In a 2005 study, nearly three-fifths of 208 randomly chosen general dentists in Michigan said they would not provide care for children on the autism spectrum; two-thirds said the same for adults.

But as more and more children receive diagnoses of autism spectrum disorder, more dentists and dental hygienists are recognising that with accommodations, many of them can become cooperative patients.

Researchers are studying how to overcome dental fears and sensory challenges in children with autism. And continuing-education programs are helping dentists and their staffs supplement what they learned in dental school — or, more likely, didn’t learn — about treating children with special needs.

Dr. John S. Rutkauskas, the chief executive of the American Academy of Pediatric Dentistry, said its members were growing more interested in learning such skills, but he added, “It’s still a relatively small pool of practitioners.”

Dr. Elizabeth Shick, a pediatric dentist who helped write a dental professionals’ tool kit for Autism Speaks, an advocacy organization, agreed.

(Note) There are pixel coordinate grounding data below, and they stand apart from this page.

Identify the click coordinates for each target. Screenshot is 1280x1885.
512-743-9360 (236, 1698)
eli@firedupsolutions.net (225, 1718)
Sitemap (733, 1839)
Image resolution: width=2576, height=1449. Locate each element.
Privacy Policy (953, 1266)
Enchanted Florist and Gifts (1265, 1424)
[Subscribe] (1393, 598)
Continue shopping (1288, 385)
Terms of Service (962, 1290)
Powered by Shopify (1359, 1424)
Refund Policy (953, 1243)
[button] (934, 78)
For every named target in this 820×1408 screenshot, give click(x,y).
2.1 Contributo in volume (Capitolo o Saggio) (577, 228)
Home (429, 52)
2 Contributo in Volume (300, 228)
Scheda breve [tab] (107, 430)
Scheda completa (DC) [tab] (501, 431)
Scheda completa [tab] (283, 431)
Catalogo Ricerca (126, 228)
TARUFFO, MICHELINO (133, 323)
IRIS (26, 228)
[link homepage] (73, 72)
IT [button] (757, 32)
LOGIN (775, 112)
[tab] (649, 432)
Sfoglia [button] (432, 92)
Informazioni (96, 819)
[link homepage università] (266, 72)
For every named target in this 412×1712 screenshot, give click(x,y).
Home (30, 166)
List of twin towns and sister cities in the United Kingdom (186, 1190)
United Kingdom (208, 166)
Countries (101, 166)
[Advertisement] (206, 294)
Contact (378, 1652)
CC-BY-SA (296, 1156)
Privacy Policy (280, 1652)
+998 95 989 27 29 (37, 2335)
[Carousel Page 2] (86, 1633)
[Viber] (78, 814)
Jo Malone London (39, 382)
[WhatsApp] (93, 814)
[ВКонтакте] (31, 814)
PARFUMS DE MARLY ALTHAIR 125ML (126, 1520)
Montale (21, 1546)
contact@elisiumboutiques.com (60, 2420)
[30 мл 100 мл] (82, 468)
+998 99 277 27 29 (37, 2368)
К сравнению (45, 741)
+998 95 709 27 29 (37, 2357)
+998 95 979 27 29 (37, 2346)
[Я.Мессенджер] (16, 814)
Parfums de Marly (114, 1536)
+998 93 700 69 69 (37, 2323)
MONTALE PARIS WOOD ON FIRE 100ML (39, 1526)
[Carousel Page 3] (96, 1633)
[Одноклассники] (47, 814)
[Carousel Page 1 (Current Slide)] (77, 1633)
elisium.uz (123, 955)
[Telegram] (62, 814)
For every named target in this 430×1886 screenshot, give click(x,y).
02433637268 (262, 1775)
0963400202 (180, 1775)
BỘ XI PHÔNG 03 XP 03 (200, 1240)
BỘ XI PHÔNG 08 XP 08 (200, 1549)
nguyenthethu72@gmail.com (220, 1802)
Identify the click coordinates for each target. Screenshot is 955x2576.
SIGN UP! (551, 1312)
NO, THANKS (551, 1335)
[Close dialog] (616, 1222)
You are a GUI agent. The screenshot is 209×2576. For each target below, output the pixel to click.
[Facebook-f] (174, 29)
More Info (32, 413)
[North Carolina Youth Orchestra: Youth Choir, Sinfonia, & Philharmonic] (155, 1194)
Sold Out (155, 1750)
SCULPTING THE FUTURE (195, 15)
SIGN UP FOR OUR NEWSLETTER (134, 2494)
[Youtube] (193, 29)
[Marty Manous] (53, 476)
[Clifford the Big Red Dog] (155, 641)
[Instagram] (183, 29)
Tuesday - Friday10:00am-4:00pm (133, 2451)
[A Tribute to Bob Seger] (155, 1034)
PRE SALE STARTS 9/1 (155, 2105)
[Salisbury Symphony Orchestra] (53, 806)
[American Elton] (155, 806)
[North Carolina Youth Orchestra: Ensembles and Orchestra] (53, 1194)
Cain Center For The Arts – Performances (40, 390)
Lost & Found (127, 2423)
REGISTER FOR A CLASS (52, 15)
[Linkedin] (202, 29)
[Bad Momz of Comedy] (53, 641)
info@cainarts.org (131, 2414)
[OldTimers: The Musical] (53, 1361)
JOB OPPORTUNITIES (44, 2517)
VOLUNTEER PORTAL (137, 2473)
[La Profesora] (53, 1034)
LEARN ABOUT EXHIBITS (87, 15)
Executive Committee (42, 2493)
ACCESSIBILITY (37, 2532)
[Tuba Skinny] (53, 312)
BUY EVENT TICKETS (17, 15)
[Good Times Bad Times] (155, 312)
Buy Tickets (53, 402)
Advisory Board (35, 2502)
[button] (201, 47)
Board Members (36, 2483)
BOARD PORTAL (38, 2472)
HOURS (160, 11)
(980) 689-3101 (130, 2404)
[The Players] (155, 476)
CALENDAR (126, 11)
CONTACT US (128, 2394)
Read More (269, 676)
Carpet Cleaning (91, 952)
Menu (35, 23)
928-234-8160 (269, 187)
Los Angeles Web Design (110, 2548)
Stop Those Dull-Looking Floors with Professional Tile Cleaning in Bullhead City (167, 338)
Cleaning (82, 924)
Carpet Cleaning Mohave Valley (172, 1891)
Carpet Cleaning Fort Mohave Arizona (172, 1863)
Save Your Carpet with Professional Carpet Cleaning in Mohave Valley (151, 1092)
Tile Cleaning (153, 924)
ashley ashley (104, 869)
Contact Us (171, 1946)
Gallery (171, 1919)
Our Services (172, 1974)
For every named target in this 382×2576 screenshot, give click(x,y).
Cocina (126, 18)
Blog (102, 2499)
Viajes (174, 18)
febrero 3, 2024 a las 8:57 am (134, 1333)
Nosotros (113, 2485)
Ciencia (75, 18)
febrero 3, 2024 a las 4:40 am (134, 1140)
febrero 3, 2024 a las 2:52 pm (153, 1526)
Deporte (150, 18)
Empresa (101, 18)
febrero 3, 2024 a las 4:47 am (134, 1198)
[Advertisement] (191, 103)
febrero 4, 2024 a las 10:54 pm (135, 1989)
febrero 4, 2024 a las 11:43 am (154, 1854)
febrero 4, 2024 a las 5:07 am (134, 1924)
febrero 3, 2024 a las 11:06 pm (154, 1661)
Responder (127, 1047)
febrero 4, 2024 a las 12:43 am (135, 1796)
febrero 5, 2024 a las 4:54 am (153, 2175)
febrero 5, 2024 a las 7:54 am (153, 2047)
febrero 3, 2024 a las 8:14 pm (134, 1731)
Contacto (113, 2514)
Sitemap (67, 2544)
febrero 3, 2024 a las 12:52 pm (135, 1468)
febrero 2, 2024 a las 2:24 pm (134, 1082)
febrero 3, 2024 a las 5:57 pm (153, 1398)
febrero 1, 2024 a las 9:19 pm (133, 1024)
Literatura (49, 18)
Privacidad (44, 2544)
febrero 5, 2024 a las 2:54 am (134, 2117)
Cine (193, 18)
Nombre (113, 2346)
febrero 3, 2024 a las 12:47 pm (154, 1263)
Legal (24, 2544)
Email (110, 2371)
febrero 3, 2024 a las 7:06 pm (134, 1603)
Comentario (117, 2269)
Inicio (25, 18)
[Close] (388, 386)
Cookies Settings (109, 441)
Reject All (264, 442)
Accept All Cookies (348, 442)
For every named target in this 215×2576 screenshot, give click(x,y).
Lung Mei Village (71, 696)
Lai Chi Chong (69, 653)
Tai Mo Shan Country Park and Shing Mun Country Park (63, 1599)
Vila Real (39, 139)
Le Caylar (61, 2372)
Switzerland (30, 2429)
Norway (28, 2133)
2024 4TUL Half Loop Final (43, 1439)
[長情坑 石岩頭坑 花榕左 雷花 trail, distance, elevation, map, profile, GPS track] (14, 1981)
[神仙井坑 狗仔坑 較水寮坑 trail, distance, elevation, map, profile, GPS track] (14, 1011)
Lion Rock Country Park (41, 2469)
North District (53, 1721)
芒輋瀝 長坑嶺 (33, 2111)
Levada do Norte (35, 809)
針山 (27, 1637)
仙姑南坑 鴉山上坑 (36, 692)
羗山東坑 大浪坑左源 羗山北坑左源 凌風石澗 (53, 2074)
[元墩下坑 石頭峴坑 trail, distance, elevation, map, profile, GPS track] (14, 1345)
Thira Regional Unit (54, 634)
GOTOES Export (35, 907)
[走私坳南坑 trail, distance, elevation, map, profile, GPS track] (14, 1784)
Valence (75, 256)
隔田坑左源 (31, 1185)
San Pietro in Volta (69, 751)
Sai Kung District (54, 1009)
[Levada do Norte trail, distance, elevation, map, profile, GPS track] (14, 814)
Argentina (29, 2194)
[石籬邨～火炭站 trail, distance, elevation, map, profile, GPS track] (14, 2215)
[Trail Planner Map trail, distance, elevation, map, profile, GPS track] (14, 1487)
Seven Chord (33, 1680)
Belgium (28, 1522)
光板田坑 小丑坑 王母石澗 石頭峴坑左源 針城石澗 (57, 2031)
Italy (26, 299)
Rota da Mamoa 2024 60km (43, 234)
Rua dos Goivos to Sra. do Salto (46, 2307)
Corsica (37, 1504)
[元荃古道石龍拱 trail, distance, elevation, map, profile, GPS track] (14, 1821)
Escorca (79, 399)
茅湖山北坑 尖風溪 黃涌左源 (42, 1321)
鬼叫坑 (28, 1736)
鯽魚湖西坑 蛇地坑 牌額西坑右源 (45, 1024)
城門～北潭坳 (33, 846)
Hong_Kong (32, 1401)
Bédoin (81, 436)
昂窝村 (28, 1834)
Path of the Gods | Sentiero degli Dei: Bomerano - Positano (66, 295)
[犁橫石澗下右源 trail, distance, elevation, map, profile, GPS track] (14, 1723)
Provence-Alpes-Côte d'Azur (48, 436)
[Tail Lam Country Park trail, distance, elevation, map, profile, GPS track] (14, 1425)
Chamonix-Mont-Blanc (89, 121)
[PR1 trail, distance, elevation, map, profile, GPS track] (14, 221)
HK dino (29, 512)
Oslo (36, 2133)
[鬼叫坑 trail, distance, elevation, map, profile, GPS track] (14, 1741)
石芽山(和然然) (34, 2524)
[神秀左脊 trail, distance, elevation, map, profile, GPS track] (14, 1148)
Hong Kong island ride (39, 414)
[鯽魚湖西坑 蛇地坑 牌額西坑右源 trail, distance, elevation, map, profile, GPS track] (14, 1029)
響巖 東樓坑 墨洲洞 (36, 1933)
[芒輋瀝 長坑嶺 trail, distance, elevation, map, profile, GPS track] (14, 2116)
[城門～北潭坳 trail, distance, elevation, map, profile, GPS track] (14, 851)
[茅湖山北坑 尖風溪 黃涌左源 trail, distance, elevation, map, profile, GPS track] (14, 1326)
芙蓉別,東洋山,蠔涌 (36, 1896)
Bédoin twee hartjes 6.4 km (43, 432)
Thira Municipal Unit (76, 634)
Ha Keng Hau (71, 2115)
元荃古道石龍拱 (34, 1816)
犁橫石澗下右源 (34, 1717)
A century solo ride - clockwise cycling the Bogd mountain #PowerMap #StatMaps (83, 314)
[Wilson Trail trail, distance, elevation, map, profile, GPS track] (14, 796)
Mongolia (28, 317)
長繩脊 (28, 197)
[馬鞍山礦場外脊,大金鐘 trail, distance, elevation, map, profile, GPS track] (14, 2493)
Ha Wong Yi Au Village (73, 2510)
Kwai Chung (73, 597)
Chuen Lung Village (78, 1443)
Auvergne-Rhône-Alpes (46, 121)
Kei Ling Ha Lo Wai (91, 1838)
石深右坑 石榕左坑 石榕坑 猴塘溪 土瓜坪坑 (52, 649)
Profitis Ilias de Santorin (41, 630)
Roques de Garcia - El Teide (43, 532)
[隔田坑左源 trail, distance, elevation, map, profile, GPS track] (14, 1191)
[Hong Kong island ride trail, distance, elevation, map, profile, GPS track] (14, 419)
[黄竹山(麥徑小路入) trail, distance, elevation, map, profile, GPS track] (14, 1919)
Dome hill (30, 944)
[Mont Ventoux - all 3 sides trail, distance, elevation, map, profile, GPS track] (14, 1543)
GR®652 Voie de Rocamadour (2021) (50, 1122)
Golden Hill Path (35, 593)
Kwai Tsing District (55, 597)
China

“With the increase of autism spectrum disorder patients out there, there are not enough pediatric dentists to see everyone,” she said.

The 146-page kit has been downloaded more than 4,000 times since its release in 2012. Autism Speaks also has a state-by-state directory with 500 dentists referred by parents, up from 40 in 2007, its first year.

Other kinds of help are available, too. Dr. David Tesini, a dentist in Sudbury, Massachusetts, recently released a new DVD of his D-Termined program that teaches professionals how to familiarise an uncooperative child with a dental cleaning.

The first DVD has long been used in some pediatric dental practices — including Luedemann-Lazar’s. Tesini said he developed the program, in part, because “very often, parents believe that their child is not ready to go to the dentist and has behavioral problems that the dental team won’t be able to manage.”

“It’s wrong,” he continued.

“That’s the message we have to get out.”

More than 14,000 dental professionals have completed a free online Procter & Gamble course in treating patients with autism. Of more than 150 offerings on the site — from primers on oral cancer to piercings — the three-hour lesson has been the No. 1 monthly course nine times since 2013.

The instructor is Josalyn Sewell, a dental hygienist whose 11-year-old son has autism and was once sedated to fill a cavity. She calls herself a “mom on a mission.”

“There are children who are completely nonverbal,” she said, “and if they have a toothache, it completely shuts them down.”

For some children with autism, a first visit to the dentist may not occur until age 9 or 10; mouth care goes on the back burner until there’s a potential emergency.

“It’s overwhelming to have so many needs, finding a special school and special services,” said one mother, Shoshana Handel, who works at the University of New Mexico.

“If the kid’s mouth isn’t bleeding, I’m not worried about a dentist.”

When her nonverbal son, Aodhan, was 10, she finally took him to the dentist because she worried he had a painful cavity.

But experts say children should start dental care as toddlers — long before there are cavities to be drilled and filled — for the same reasons early intervention is important in areas like walking, talking and interacting with others.

“It allows us to train a child to their highest potential,” said Dr. Cavan Brunsden, a pediatric dentist in Old Bridge, New Jersey.

If the first visit does not take place until there’s an emergency, he continued, “we need to fix their decayed teeth, and then also train them to become a compliant patient for life.”